Normalize Sexuality in Subtle and Ongoing Ways

The first and most important step is normalizing sexuality in as many subtle ways as possible. I treat sexuality like any other basic human need and isn’t something that’s taught all in one sitting when you’ve waited until the last minute at age 13. Finding ways to put it in a positive light on a regular basis will help destigmatize it and make it easier to talk about down the road. Granted, every child is going to be different. Maybe you haven’t been the most open with your kids because your child is an “oversharer” and you can’t wait for that school conference. How you handle it is going to depend on what kind of relationship you already have with your child. But opening the lines of communication as early as possible will certainly help.

Pick a Toy for Them

You can pick a small, unassuming toy for your teen. You do not need to take them to a sex shop (it’s illegal in many states, anyway), or even let them pick the first toy. You can choose something discreet and unassuming – like this for clitoral stimulation or this one for people with penises.

Keep the Conversation Casual

Gauge how to navigate this conversation / gifting by the type of your relationship you have with your teen. Are they not speaking to you very much? The gist of the conversation should hit the following notes: You’re normal, you don’t need to be embarrassed, and I’m here to talk.

If you can’t do it in person, it’s ok to leave the toy on their bed with a note “You’re going through a lot of changes.

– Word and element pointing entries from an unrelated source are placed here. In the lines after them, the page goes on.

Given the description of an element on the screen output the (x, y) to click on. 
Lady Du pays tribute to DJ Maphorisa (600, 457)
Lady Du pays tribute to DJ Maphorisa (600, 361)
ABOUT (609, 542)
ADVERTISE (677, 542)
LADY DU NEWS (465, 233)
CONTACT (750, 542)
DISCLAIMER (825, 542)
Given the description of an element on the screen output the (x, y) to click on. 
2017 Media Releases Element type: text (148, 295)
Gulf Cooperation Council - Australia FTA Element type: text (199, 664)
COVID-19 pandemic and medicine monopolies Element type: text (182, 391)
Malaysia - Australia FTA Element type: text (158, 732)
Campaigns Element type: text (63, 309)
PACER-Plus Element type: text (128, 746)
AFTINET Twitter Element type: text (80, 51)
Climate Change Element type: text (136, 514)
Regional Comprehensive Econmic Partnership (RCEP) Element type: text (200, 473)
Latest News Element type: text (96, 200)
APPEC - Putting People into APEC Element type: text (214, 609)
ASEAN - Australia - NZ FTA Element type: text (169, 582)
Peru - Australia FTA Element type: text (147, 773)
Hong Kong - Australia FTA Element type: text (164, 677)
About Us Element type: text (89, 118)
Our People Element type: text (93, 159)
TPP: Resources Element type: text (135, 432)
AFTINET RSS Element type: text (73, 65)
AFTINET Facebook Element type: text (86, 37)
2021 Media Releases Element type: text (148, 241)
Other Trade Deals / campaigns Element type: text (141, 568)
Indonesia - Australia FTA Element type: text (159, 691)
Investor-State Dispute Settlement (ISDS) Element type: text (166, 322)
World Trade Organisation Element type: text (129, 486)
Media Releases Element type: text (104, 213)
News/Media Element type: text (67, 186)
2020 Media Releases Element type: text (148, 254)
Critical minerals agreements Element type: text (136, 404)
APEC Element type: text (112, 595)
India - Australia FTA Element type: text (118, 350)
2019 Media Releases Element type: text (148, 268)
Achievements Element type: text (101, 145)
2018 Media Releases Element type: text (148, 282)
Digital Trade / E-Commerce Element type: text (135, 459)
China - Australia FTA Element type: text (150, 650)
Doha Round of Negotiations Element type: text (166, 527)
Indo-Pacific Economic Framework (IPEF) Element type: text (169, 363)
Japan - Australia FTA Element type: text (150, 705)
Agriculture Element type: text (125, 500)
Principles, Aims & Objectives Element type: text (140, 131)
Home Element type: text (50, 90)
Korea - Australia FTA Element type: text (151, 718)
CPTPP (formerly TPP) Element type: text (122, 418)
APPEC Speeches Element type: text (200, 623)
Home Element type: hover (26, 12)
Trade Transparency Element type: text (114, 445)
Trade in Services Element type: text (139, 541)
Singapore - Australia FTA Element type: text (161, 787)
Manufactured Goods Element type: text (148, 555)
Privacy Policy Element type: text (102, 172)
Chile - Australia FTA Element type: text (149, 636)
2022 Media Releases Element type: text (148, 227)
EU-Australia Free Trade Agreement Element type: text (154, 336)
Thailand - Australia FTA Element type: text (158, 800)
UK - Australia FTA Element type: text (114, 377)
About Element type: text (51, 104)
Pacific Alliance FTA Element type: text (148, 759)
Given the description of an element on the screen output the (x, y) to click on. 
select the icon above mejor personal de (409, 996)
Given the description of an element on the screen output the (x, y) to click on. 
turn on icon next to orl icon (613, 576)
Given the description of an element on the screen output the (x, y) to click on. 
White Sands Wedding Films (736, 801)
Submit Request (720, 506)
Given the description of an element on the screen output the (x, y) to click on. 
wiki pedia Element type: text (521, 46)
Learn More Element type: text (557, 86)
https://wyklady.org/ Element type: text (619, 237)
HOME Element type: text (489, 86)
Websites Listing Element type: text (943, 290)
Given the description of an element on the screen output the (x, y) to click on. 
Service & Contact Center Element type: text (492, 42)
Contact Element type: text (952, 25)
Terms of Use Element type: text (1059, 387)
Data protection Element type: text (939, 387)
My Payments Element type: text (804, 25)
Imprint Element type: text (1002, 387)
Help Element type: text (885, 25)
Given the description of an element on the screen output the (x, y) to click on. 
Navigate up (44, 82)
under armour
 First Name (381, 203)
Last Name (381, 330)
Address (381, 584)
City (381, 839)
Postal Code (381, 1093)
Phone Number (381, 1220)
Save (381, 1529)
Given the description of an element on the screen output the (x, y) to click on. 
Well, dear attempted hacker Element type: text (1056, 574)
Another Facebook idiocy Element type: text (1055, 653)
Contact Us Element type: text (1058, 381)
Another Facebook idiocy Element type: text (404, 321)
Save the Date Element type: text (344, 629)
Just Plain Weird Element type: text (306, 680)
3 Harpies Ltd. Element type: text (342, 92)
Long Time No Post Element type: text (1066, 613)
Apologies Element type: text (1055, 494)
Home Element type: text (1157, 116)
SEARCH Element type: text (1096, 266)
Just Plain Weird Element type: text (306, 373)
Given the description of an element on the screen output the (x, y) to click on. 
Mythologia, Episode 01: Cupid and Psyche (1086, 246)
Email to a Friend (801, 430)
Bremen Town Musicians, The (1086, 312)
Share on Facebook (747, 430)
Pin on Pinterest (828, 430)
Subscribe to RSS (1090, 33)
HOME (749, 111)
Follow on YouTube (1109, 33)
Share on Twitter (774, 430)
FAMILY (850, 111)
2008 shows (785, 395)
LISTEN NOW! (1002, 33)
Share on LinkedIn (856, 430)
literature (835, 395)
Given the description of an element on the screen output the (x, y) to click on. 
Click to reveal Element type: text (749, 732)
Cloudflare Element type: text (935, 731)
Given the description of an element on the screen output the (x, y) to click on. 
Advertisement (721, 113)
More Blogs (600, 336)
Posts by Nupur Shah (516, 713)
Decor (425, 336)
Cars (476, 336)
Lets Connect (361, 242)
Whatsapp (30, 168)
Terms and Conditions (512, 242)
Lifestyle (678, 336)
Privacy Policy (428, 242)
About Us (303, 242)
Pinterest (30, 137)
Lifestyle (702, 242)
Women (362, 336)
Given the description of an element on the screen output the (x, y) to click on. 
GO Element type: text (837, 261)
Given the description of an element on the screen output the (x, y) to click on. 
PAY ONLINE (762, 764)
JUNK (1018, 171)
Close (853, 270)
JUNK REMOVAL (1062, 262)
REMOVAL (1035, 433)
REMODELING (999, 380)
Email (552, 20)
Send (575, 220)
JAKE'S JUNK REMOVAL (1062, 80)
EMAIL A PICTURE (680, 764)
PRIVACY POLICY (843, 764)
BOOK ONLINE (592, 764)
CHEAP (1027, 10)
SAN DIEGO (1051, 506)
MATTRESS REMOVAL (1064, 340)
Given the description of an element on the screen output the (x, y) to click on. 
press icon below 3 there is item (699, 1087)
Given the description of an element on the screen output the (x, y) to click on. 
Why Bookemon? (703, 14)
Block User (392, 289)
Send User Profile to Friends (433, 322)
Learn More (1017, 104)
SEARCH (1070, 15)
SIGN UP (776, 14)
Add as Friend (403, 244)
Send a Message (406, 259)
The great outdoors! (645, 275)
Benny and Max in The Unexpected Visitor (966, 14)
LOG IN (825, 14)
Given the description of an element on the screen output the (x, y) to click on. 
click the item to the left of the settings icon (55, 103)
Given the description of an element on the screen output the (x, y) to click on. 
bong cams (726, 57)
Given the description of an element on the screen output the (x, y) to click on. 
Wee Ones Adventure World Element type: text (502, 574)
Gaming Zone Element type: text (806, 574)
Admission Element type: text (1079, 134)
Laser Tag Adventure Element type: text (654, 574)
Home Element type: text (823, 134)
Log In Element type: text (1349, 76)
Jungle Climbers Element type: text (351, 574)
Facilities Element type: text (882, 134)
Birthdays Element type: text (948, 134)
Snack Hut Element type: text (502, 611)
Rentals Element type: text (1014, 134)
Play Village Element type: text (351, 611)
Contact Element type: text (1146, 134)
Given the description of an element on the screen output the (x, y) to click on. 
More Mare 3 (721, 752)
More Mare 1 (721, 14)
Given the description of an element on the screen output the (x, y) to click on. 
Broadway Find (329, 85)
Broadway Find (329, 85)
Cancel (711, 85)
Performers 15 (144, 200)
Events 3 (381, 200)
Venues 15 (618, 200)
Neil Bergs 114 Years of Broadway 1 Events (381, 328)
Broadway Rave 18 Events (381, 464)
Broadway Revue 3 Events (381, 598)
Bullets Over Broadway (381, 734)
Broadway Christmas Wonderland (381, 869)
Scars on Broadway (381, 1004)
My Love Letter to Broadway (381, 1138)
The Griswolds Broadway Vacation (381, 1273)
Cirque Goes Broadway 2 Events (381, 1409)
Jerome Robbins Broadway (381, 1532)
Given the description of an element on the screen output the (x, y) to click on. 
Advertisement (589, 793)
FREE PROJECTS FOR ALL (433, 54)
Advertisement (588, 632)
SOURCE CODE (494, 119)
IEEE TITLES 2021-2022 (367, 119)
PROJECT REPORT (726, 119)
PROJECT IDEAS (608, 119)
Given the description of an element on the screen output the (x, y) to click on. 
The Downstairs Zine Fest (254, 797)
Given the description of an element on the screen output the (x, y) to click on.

This will help you explore your body and get to know yourself. It’s totally normal, and you don’t need to be embarrassed. I’m here if you’d like to talk about it if you want. If not, that’s fine too. Mom / Dad”. A week later, you can prompt them, ask them if they got the gift and if they have any questions.

We live in a different era than our parents did, and we can’t be as passive and absent minded as they were when educating us. Now that I have kids, I can’t wait to help them develop a sexual relationship with themselves by giving them the tools to explore their sexuality. I think normalizing masturbation in general -toys or not- is a great starting point. But I like the idea of buying my kids a sex toy even more.